Saturday, September 10, 2011

It's just not very exciting

I actually thought long and hard (well, short and soft, but I did think) about whether I should post last night's blog or go for something a bit more interesting. See, I'm on telly tonight, and that would be the first thing people see if they watch Epic Win, think I'm cool/weird/revolting and come to my blog to find out more about me, and a post about the subtleties of memory techniques and vague remininscences about the 2004 World Memory Championship that only people who were there will understand, well, doesn't really sell me in the coolest way possible. If anything, it makes me look a little like a nerd.

So I thought I might post something this afternoon that makes me look even more like a nerd and is even more incomprehensible to the average BBC1 viewer. See, I got a score of 1180 in 30-minute numbers today, which is a whole lot better than I've been doing in practice lately, and I know for 85% certain that I can get a still better score than that with just a little further refinement of the way I go about memorising them.

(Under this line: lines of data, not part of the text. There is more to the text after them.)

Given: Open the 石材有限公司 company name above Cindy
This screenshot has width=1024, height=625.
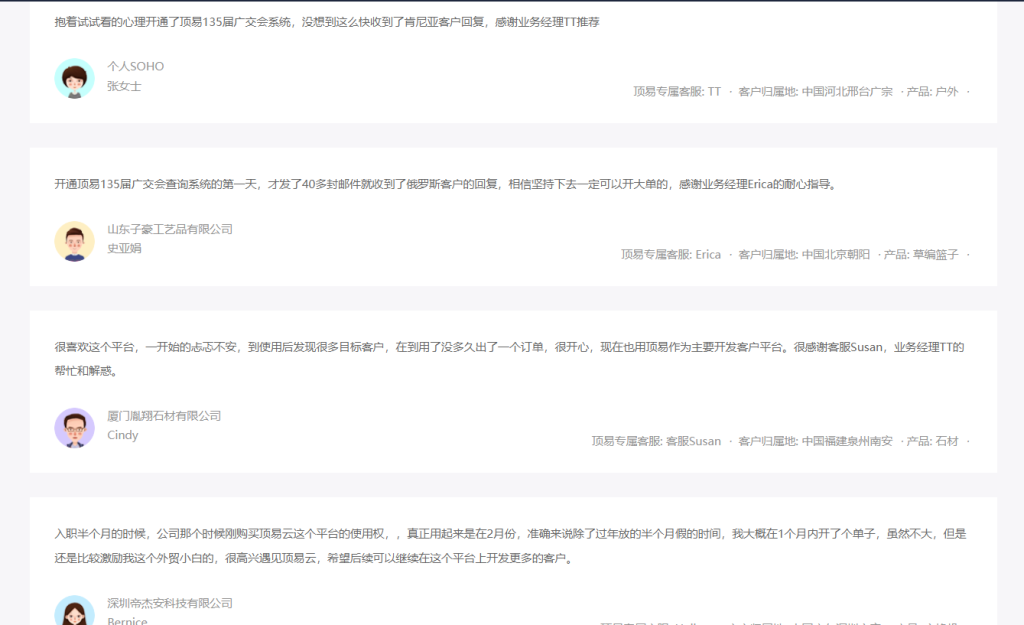Looking at the screenshot, I should (x=164, y=416).
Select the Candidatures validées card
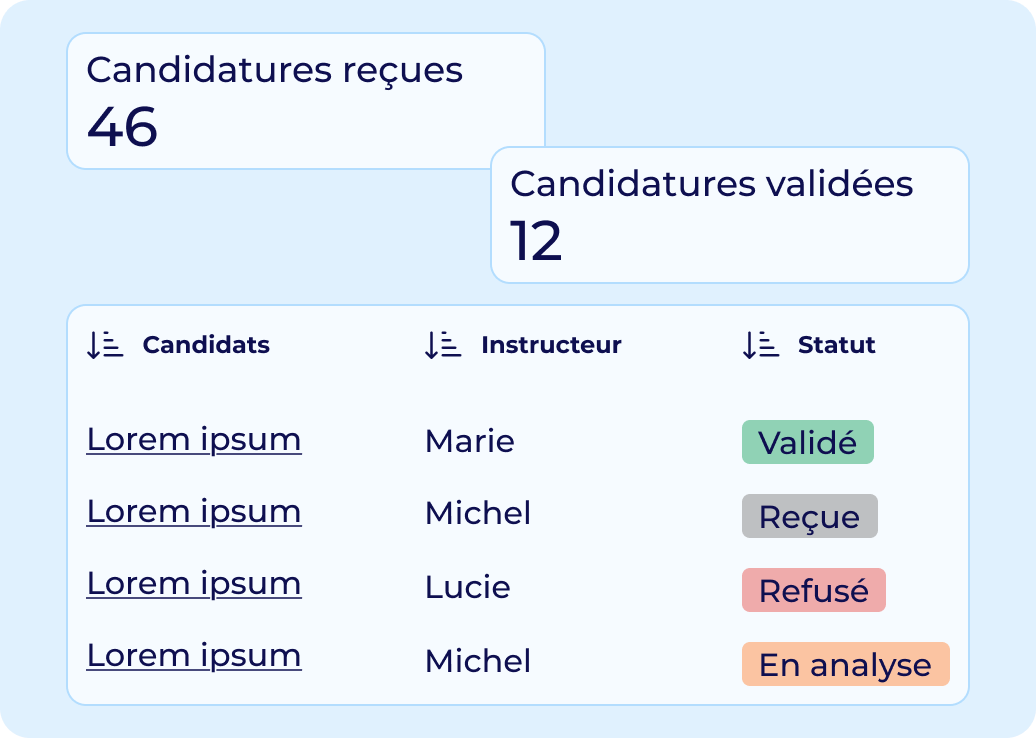The width and height of the screenshot is (1036, 738). pyautogui.click(x=730, y=215)
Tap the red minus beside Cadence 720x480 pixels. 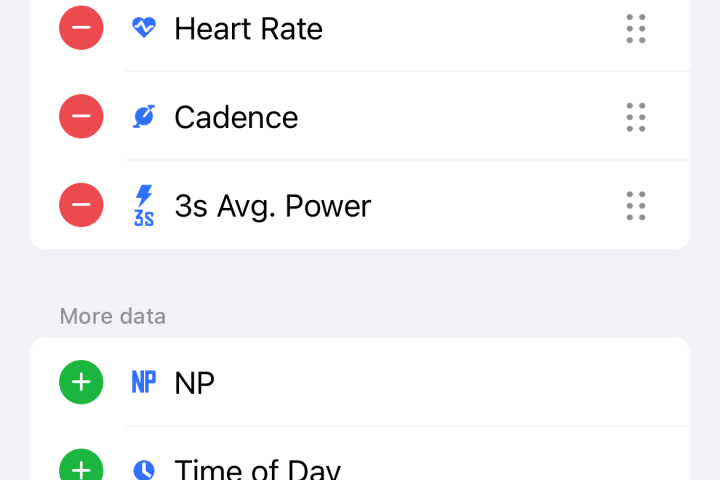click(81, 117)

I've always been a firm believer in going through numbers quickly and lots of times, but I decided to experiment with reading each 234-digit journey quickly once, then reviewing them very slowly and carefully (eyes closed until I come to a gap in my memory), then moving onto the next journey and repeating the process. This got me through six journeys (1404 digits) in about 25 minutes, with time left to quickly read through the start of the numbers again and refresh my memory there. And the recall was somewhere close to flawless - five lines with mistakes and one with just one wrong digit. And the gaps were almost all very near the start, as I've noticed the previous couple of times I've tried something similar to this. So I'm thinking that if instead of the quick whiz-through in the last five minutes, I go back to the start with another eyes-closed run-through, I can get a really great score.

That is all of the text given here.